Directions
Every line below that mentions the word "computer" should be copied out.

+ + +

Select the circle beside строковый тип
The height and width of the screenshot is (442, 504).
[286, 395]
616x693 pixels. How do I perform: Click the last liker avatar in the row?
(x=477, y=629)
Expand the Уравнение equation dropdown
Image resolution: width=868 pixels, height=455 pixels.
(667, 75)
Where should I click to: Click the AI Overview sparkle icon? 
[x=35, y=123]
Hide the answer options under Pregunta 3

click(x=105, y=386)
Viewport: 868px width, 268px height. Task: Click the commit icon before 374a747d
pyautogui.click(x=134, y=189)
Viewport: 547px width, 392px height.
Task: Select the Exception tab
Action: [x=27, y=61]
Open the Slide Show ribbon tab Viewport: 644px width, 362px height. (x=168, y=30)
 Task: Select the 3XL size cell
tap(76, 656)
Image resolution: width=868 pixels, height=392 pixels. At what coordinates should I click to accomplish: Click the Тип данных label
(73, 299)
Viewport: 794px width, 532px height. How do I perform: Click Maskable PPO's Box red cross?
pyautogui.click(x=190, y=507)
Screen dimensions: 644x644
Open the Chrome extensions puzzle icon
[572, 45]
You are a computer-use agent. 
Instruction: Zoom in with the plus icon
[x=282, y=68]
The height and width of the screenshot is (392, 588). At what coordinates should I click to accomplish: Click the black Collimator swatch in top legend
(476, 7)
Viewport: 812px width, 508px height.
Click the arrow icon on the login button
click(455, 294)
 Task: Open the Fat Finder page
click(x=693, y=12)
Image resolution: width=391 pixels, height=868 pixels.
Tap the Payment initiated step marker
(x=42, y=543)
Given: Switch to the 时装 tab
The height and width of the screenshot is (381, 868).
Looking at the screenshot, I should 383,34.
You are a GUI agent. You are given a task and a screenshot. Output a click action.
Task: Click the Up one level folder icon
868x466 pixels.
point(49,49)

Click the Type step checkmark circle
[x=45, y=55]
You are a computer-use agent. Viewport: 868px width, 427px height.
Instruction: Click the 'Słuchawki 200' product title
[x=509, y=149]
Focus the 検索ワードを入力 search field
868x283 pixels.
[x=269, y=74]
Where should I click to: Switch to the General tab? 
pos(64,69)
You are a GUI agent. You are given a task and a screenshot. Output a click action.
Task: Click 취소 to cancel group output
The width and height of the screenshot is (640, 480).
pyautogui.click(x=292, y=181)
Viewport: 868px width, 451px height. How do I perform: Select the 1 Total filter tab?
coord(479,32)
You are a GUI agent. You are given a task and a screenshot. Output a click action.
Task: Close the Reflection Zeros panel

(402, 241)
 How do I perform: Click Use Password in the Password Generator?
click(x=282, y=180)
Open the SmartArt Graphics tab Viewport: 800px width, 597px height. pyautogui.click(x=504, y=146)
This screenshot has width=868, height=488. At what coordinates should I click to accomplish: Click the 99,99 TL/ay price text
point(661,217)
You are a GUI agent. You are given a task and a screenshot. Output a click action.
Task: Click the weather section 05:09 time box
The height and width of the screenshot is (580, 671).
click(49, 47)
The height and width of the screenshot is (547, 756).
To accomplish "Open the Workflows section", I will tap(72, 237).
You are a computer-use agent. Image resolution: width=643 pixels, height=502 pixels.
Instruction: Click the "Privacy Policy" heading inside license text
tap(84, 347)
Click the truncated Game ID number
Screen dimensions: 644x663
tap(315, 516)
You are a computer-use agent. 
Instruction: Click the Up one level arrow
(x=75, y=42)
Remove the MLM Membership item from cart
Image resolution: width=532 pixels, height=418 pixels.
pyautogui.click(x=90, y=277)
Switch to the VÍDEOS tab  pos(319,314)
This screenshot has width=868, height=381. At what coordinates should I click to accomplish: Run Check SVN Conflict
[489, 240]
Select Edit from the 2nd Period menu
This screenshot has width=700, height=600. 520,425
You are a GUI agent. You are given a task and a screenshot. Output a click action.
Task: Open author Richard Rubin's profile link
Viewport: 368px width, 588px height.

+ + +

Exercise output
You are a computer-use agent. 
You are a computer-use agent. Viewport: 868px width, 427px height.
You are a computer-use agent. Image resolution: width=643 pixels, height=502 pixels.
You are a computer-use agent. 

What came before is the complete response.